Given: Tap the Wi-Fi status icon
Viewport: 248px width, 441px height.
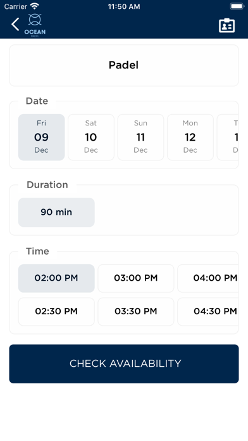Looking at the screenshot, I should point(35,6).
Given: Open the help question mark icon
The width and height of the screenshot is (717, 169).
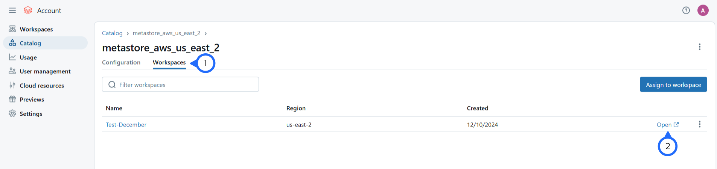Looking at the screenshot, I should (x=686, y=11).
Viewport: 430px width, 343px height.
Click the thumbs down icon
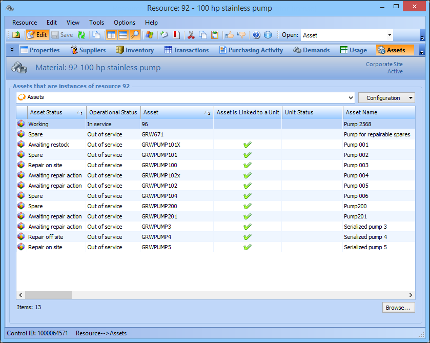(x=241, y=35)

* * *

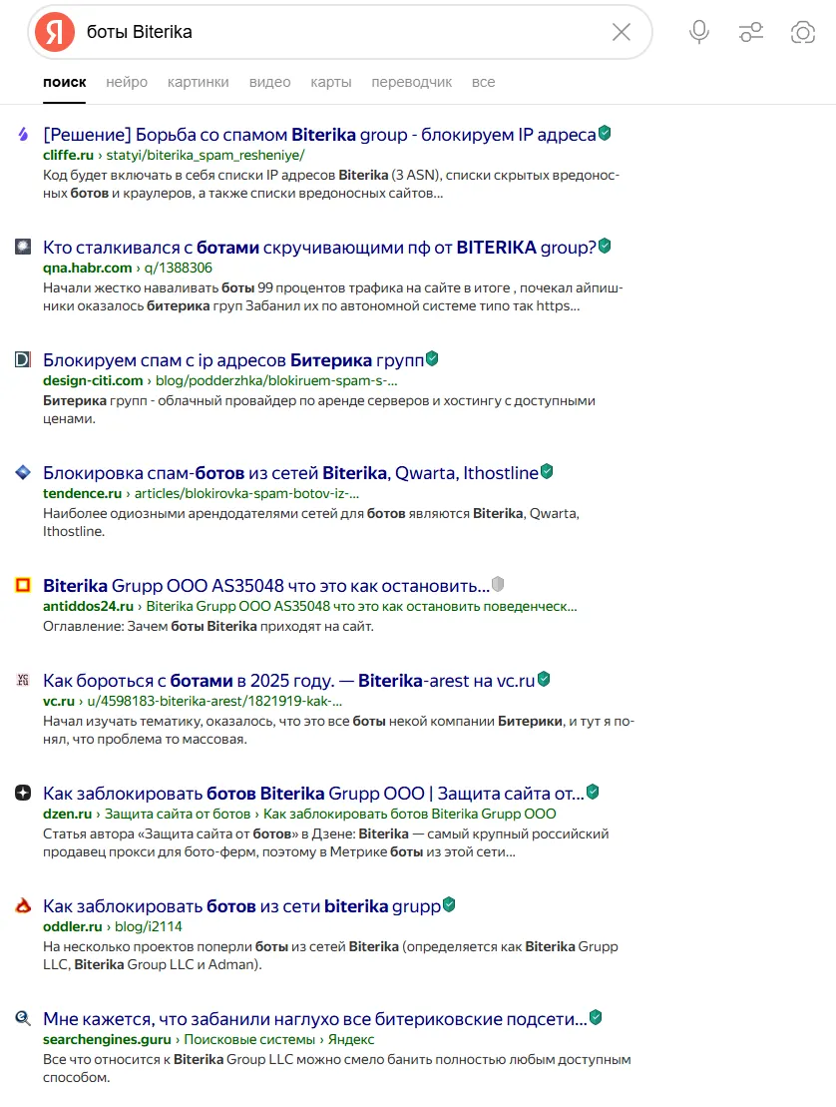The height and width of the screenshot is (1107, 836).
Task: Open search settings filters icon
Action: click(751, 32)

_WHAT IS EXPECTED_
The material above holds pictures; leave them out and set down exactly the lines from the line with "Given: Tap the Wi-Fi status icon" to the line with "Viewport: 430px width, 343px height.", both included.

_ANSWER_
Given: Tap the Wi-Fi status icon
Viewport: 248px width, 441px height.
Looking at the screenshot, I should point(35,6).
Given: Open the help question mark icon
The width and height of the screenshot is (717, 169).
Looking at the screenshot, I should (x=686, y=11).
Viewport: 430px width, 343px height.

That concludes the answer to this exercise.